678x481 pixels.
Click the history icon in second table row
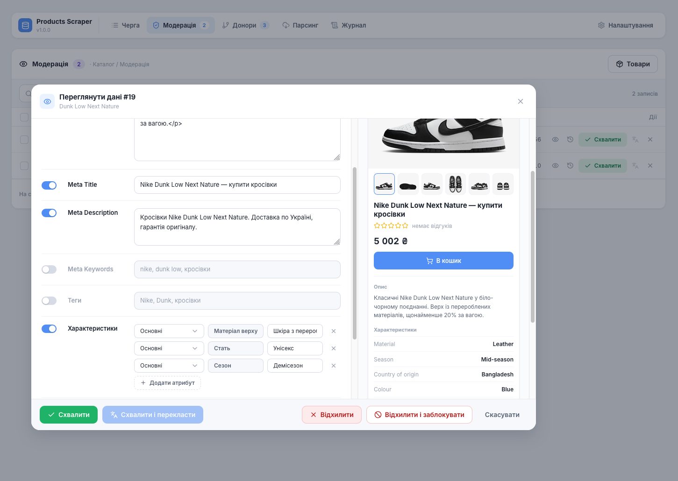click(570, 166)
· · ·
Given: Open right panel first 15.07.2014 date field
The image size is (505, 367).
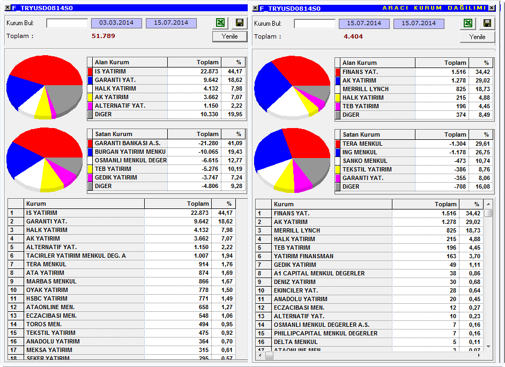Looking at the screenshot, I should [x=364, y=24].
· · ·
Your goal:
Write out, word for word, the lines of the items from the line with "Given: Open right" to the line with "Looking at the", both included. Leave the pictures out.

Exercise solution:
Given: Open right panel first 15.07.2014 date field
The image size is (505, 367).
Looking at the screenshot, I should [x=364, y=24].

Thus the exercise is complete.